Raw data:

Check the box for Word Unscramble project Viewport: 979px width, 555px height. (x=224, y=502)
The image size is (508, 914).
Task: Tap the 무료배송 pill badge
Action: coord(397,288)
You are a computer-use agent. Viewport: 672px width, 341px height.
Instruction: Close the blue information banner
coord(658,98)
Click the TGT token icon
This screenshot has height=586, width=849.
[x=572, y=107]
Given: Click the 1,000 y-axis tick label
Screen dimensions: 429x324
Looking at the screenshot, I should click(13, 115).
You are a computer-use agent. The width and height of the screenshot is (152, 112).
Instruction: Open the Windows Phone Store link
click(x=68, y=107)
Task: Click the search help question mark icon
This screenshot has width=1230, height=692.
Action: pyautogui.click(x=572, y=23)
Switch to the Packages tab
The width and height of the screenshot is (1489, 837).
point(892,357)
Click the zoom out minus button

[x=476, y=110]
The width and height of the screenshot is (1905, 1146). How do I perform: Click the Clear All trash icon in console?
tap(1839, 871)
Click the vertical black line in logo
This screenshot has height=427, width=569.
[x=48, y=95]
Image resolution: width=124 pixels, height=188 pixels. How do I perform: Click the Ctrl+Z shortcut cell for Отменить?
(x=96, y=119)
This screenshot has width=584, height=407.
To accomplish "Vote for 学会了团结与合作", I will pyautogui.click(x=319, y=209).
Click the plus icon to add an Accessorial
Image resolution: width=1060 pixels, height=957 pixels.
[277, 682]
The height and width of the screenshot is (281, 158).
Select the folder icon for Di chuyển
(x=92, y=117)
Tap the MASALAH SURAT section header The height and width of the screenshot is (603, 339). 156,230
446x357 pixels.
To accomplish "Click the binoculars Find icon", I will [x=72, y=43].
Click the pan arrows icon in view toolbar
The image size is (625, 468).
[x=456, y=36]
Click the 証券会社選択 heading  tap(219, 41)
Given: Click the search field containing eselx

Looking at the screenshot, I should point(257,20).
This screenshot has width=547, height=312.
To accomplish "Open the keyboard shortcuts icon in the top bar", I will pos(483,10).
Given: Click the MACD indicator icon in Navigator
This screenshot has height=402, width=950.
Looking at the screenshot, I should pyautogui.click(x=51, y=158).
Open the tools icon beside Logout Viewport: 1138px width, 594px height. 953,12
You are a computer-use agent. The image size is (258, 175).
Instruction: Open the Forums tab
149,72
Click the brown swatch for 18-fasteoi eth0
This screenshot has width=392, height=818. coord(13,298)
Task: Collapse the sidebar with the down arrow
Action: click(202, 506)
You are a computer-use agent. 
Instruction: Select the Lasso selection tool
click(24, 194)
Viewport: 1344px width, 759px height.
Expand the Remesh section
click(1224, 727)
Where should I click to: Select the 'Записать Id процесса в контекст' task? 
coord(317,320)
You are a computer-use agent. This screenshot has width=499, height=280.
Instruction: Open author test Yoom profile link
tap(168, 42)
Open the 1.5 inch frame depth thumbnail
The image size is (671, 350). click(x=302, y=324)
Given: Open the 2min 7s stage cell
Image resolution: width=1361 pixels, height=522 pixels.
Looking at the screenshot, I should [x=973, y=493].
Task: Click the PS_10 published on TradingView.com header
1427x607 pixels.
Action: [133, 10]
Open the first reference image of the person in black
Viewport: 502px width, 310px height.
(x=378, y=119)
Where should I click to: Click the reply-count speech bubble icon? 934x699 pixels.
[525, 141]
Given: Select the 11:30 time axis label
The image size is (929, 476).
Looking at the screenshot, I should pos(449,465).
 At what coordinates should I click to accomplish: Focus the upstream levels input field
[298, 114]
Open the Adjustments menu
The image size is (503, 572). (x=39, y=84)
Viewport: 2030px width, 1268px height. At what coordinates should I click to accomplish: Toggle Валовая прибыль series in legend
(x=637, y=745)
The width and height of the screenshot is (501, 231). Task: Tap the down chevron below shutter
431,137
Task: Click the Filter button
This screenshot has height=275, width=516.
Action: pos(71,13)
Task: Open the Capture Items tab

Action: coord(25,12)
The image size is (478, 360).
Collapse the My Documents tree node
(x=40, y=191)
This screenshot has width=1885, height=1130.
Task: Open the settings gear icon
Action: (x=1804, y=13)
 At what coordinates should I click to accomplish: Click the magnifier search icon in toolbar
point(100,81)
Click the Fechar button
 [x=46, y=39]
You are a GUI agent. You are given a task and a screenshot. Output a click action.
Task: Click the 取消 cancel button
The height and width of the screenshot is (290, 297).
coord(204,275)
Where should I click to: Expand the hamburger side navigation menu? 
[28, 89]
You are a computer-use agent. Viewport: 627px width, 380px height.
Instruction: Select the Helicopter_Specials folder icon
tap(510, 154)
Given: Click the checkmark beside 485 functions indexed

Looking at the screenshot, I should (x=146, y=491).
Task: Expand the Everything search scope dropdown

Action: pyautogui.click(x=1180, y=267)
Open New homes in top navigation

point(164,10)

Work to be completed: Reproduce all of the data above, keeping every line and character unchanged.

Answer:
Check the box for Word Unscramble project Viewport: 979px width, 555px height. (x=224, y=502)
The image size is (508, 914).
Task: Tap the 무료배송 pill badge
Action: coord(397,288)
You are a computer-use agent. Viewport: 672px width, 341px height.
Instruction: Close the blue information banner
coord(658,98)
Click the TGT token icon
This screenshot has height=586, width=849.
[x=572, y=107]
Given: Click the 1,000 y-axis tick label
Screen dimensions: 429x324
Looking at the screenshot, I should click(13, 115).
You are a computer-use agent. The width and height of the screenshot is (152, 112).
Instruction: Open the Windows Phone Store link
click(x=68, y=107)
Task: Click the search help question mark icon
This screenshot has width=1230, height=692.
Action: pyautogui.click(x=572, y=23)
Switch to the Packages tab
The width and height of the screenshot is (1489, 837).
point(892,357)
Click the zoom out minus button

[x=476, y=110]
The width and height of the screenshot is (1905, 1146). How do I perform: Click the Clear All trash icon in console?
tap(1839, 871)
Click the vertical black line in logo
This screenshot has height=427, width=569.
[x=48, y=95]
Image resolution: width=124 pixels, height=188 pixels. How do I perform: Click the Ctrl+Z shortcut cell for Отменить?
(x=96, y=119)
This screenshot has width=584, height=407.
To accomplish "Vote for 学会了团结与合作", I will pyautogui.click(x=319, y=209).
Click the plus icon to add an Accessorial
Image resolution: width=1060 pixels, height=957 pixels.
[277, 682]
The height and width of the screenshot is (281, 158).
Select the folder icon for Di chuyển
(x=92, y=117)
Tap the MASALAH SURAT section header The height and width of the screenshot is (603, 339). 156,230
446x357 pixels.
To accomplish "Click the binoculars Find icon", I will [x=72, y=43].
Click the pan arrows icon in view toolbar
The image size is (625, 468).
[x=456, y=36]
Click the 証券会社選択 heading  tap(219, 41)
Given: Click the search field containing eselx

Looking at the screenshot, I should point(257,20).
This screenshot has width=547, height=312.
To accomplish "Open the keyboard shortcuts icon in the top bar", I will pos(483,10).
Given: Click the MACD indicator icon in Navigator
This screenshot has height=402, width=950.
Looking at the screenshot, I should pyautogui.click(x=51, y=158).
Open the tools icon beside Logout Viewport: 1138px width, 594px height. 953,12
You are a computer-use agent. The image size is (258, 175).
Instruction: Open the Forums tab
149,72
Click the brown swatch for 18-fasteoi eth0
This screenshot has width=392, height=818. coord(13,298)
Task: Collapse the sidebar with the down arrow
Action: click(202, 506)
You are a computer-use agent. 
Instruction: Select the Lasso selection tool
click(24, 194)
Viewport: 1344px width, 759px height.
Expand the Remesh section
click(1224, 727)
Where should I click to: Select the 'Записать Id процесса в контекст' task? 
coord(317,320)
You are a computer-use agent. This screenshot has width=499, height=280.
Instruction: Open author test Yoom profile link
tap(168, 42)
Open the 1.5 inch frame depth thumbnail
The image size is (671, 350). click(x=302, y=324)
Given: Open the 2min 7s stage cell
Image resolution: width=1361 pixels, height=522 pixels.
Looking at the screenshot, I should [x=973, y=493].
Task: Click the PS_10 published on TradingView.com header
1427x607 pixels.
Action: [133, 10]
Open the first reference image of the person in black
Viewport: 502px width, 310px height.
(x=378, y=119)
Where should I click to: Click the reply-count speech bubble icon? 934x699 pixels.
[525, 141]
Given: Select the 11:30 time axis label
The image size is (929, 476).
Looking at the screenshot, I should pos(449,465).
 At what coordinates should I click to accomplish: Focus the upstream levels input field
[298, 114]
Open the Adjustments menu
The image size is (503, 572). (x=39, y=84)
Viewport: 2030px width, 1268px height. At what coordinates should I click to accomplish: Toggle Валовая прибыль series in legend
(x=637, y=745)
The width and height of the screenshot is (501, 231). Task: Tap the down chevron below shutter
431,137
Task: Click the Filter button
This screenshot has height=275, width=516.
Action: pos(71,13)
Task: Open the Capture Items tab

Action: coord(25,12)
The image size is (478, 360).
Collapse the My Documents tree node
(x=40, y=191)
This screenshot has width=1885, height=1130.
Task: Open the settings gear icon
Action: (x=1804, y=13)
 At what coordinates should I click to accomplish: Click the magnifier search icon in toolbar
point(100,81)
Click the Fechar button
 [x=46, y=39]
You are a GUI agent. You are given a task and a screenshot. Output a click action.
Task: Click the 取消 cancel button
The height and width of the screenshot is (290, 297).
coord(204,275)
Where should I click to: Expand the hamburger side navigation menu? 
[28, 89]
You are a computer-use agent. Viewport: 627px width, 380px height.
Instruction: Select the Helicopter_Specials folder icon
tap(510, 154)
Given: Click the checkmark beside 485 functions indexed

Looking at the screenshot, I should (x=146, y=491).
Task: Expand the Everything search scope dropdown

Action: pyautogui.click(x=1180, y=267)
Open New homes in top navigation

point(164,10)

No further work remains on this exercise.